Fortnite’s latest release is upon us, but millions of gamers who’ve enjoyed it on iPhones and other Apple devices won’t be able to play it as its creators at Epic Games are going head to head against Apple in a battle royale that’ll leave only one standing. Or so it seems.
Hyperbole aside, the makers of Fortnite have launched a real-world battle against Apple in a legal challenge that culminated in the release of a dramatic video mocking the creators of Apple with aesthetics cribbed from the company’s famous “1984” ad.
Epic Games isn’t afraid to throw its weight around, and it’s demanding an end to Apple’s cut of 30 percent for everything it sells on the App Store. Epic Games told Fortnite’s 350 million fans to circumvent Apple and spend their money outside the App Store by adding an in-app payment system in violation of its contract with Apple. In response, Apple banned Epic, and Epic sued Apple.

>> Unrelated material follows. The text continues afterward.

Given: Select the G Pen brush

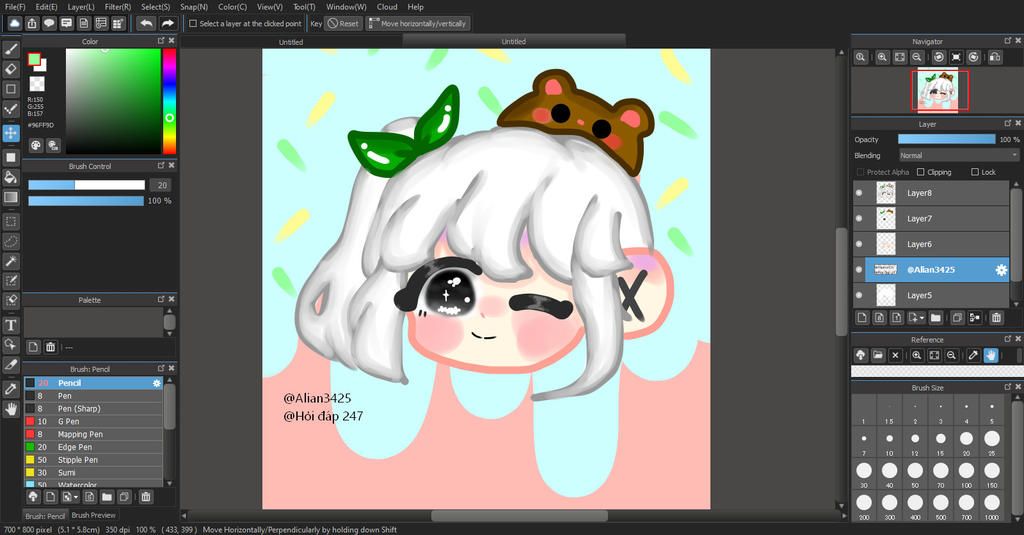Looking at the screenshot, I should coord(72,421).
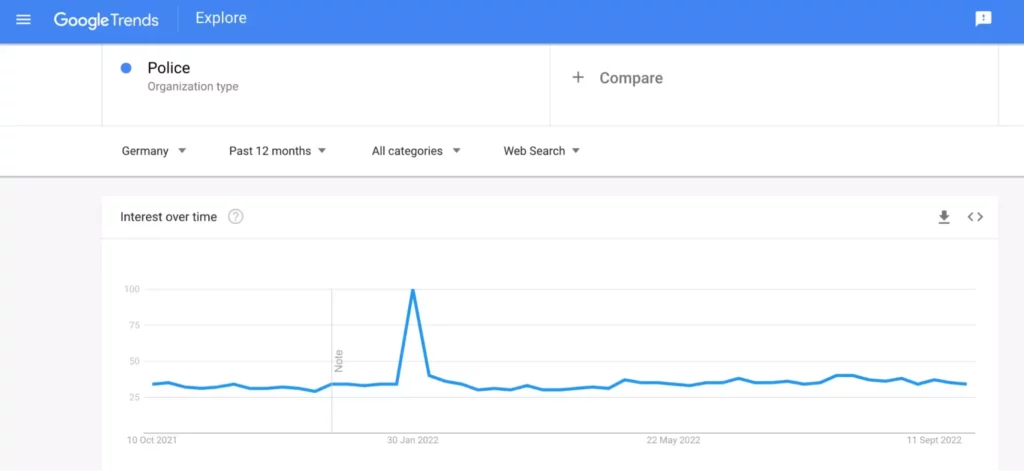Viewport: 1024px width, 471px height.
Task: Open embed code icon for chart
Action: tap(975, 218)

Epic Games then made a show of it by hosting an anti-Apple contest for its players and offered hats as an in-game prize with the word #FreeFortnite.
Game and software developers have always had an issue with Apple’s dominance of the app market, and they argue that the company’s steep cut hurts their bottom line. When you have an app and want to get it to market on the phone, you’ve only two options: Apple or Google. Operating in these closed ecosystems means that developers were forced to play by the rules set by the two companies, which includes taking a 30 percent cut from everything you sell.

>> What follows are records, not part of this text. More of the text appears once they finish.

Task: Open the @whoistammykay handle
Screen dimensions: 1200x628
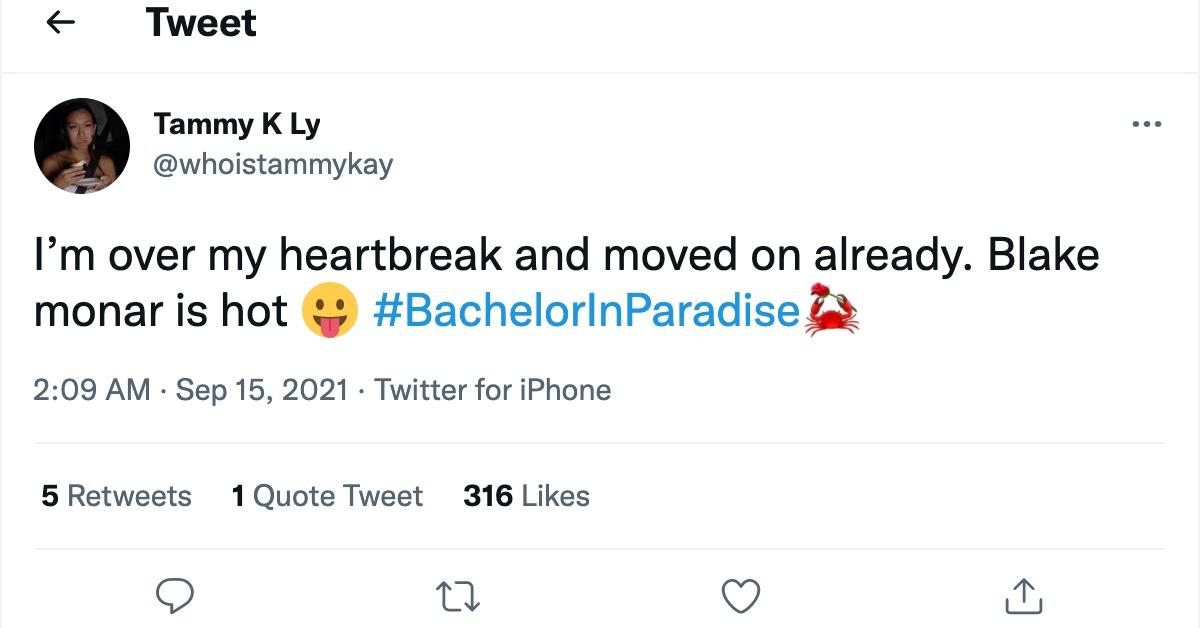Action: click(276, 165)
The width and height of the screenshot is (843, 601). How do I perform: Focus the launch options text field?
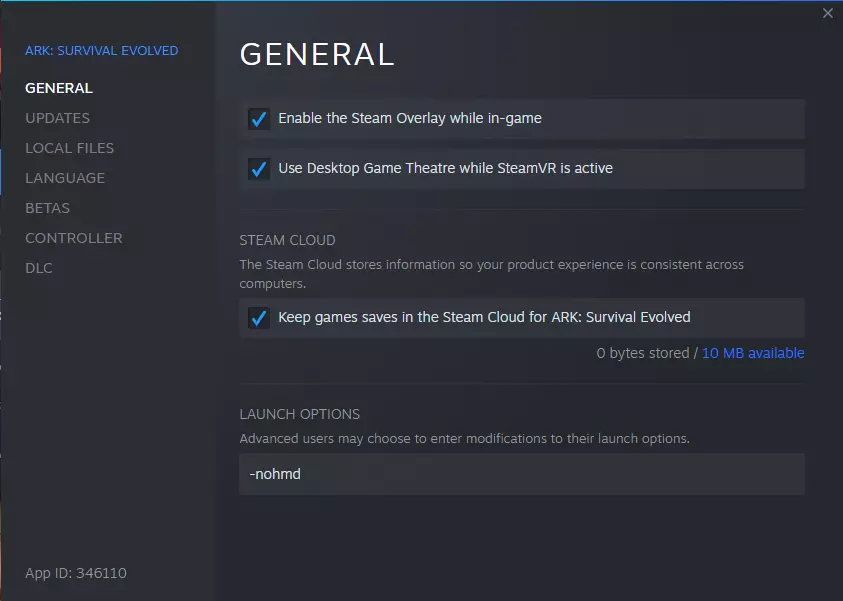[521, 474]
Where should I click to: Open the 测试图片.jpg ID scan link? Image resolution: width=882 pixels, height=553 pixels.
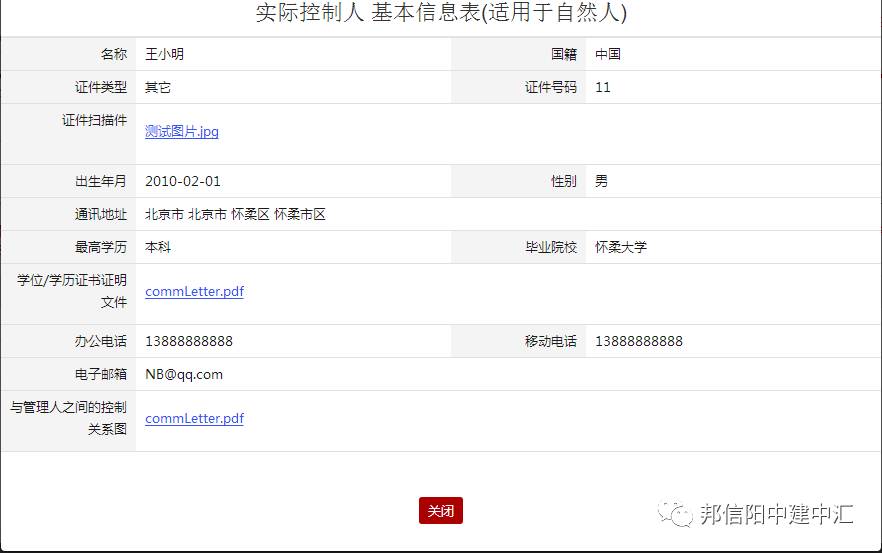pos(181,131)
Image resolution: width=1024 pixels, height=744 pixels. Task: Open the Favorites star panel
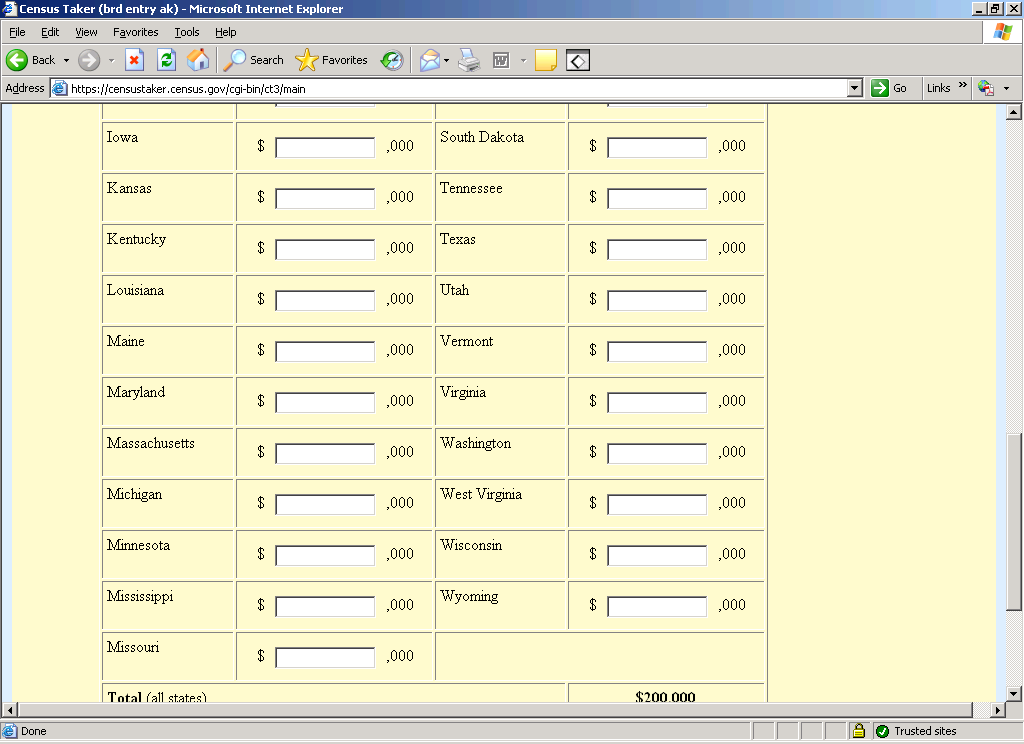point(332,60)
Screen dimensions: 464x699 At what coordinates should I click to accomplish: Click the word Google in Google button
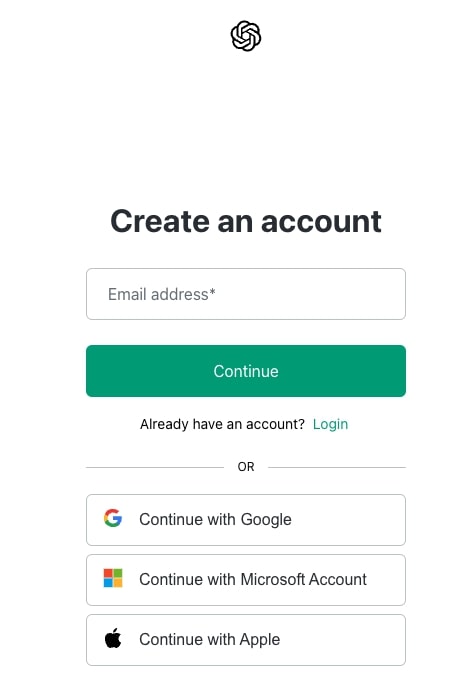[x=266, y=520]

Speaking at a congressional hearing in Washington last month, Apple CEO Tim Cook defended the practice by stating that when they first entered the app store market, the cost of distributing software was 50 percent to 70 percent. The company, he says, took a hit by cutting the rate in half and held it at the same level since then.
While it’s true that shipping products out to stores costs money, digital downloads cost a fraction of that. With both bandwidth and space becoming a much cheaper commodity in the current year, Epic Games and other developers argue times have changed and digital downloads, like the ones they produce, should not be taxed by Apple — or Google, for that matter, who Epic is also going up against.

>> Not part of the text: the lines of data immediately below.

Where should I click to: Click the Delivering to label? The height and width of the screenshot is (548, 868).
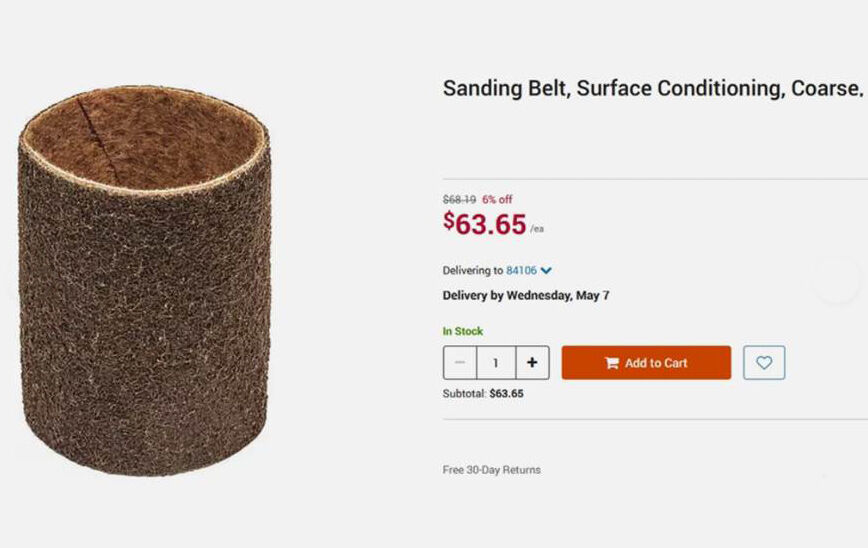pos(472,271)
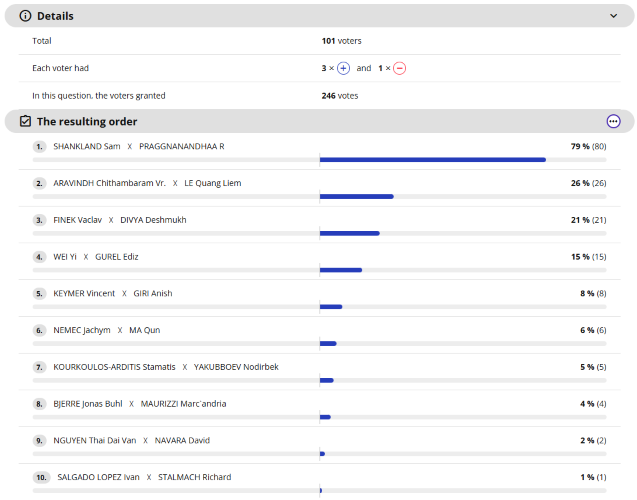The image size is (637, 500).
Task: Select the Shankland vs Praggnanandhaa result
Action: point(138,146)
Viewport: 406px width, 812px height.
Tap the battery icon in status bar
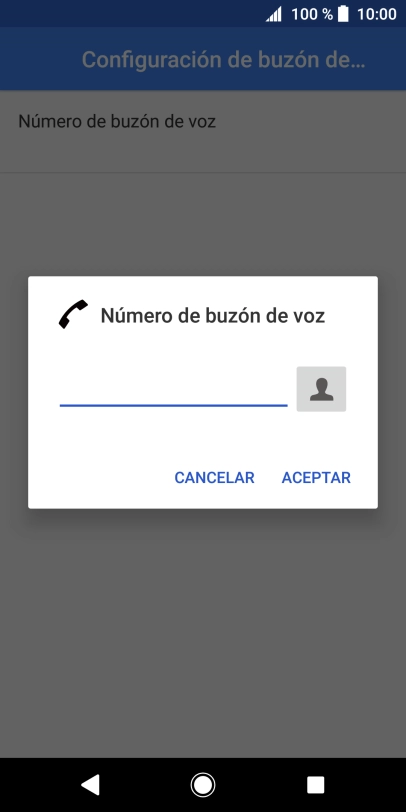click(343, 14)
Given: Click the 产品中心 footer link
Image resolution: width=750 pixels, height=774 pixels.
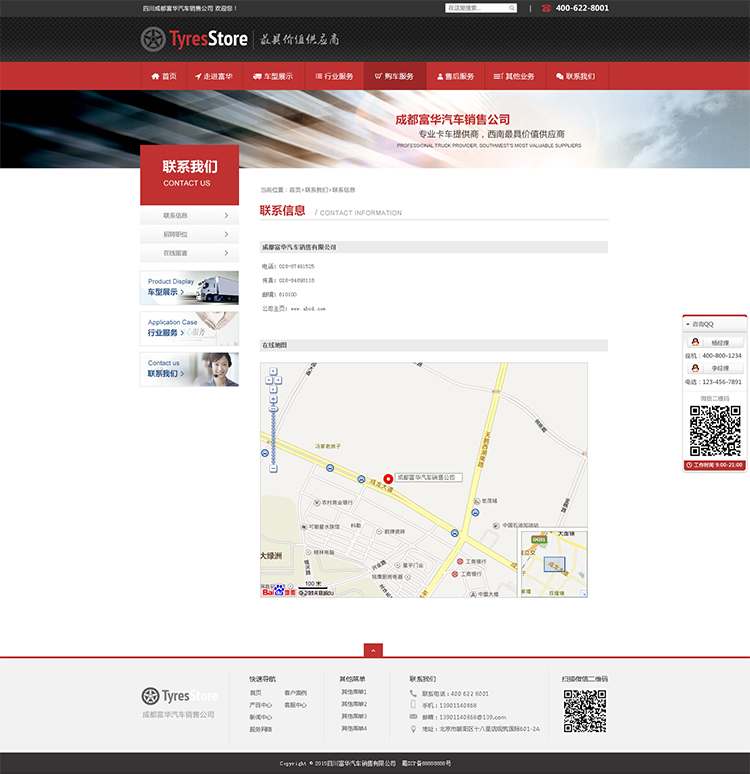Looking at the screenshot, I should pos(260,705).
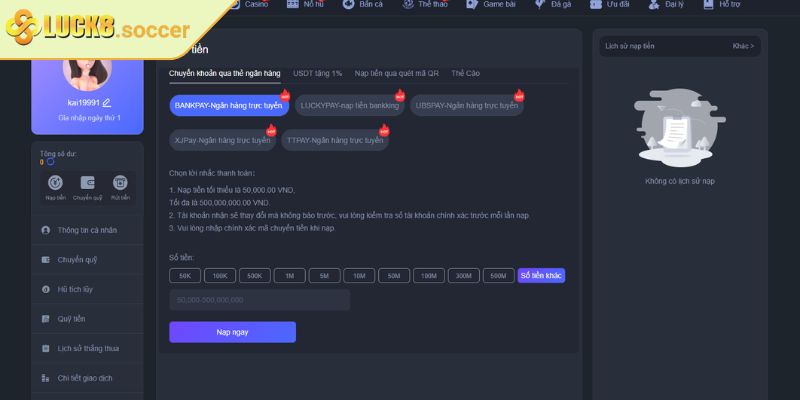Open Nạp tiền qua quét mã QR tab
The width and height of the screenshot is (800, 400).
click(x=396, y=74)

Epic may have a point about Apple’s 30 percent fee, but the courts might not see it the same way given that Epic’s move to circumvent Apple by selling its products outside the store is effectively a breach of its contract with the App Store.
There have been further concerns that Apple’s ban on Epic would also affect numerous games that use Epic’s Unreal Engine. To that end, the courts partially sided with Epic, which just won a temporary restraining order to prohibit Apple from retaliating against them by terminating the developer account used to support its software.
“The Court finds that with respect to Epic Games’ motion as to its games, including Fortnite, Epic Games has not yet demonstrated irreparable harm. The current predicament appears of its own making,” Judge Yvonne Gonzalez Rogers declared, adding that Epic “strategically chose to breach its agreements with Apple.”
However, the court added that it was in everyone’s interest to maintain the status quo and has prohibited Apple from acting “severely” against Epic Games, which would impact third-party app developers and damage Epic as a whole.
“Epic Games and Apple are at liberty to litigate against each other, but their dispute should not create havoc to bystanders,” the judge wrote, agreeing with Epic that the fallout could cause “potential significant damage” to Epic’s Unreal Engine and the game industry at large. With that in mind, the judge granted relief for the Unreal Engine.
Regardless of how the case plays out in the coming year, fans of Fortnite can always play the game the way it was intended: on the Xbox, Nintendo, PlayStation, or PC—but for now, they won’t be able to play it on the go, or even on their Macbook until the courts sort it out.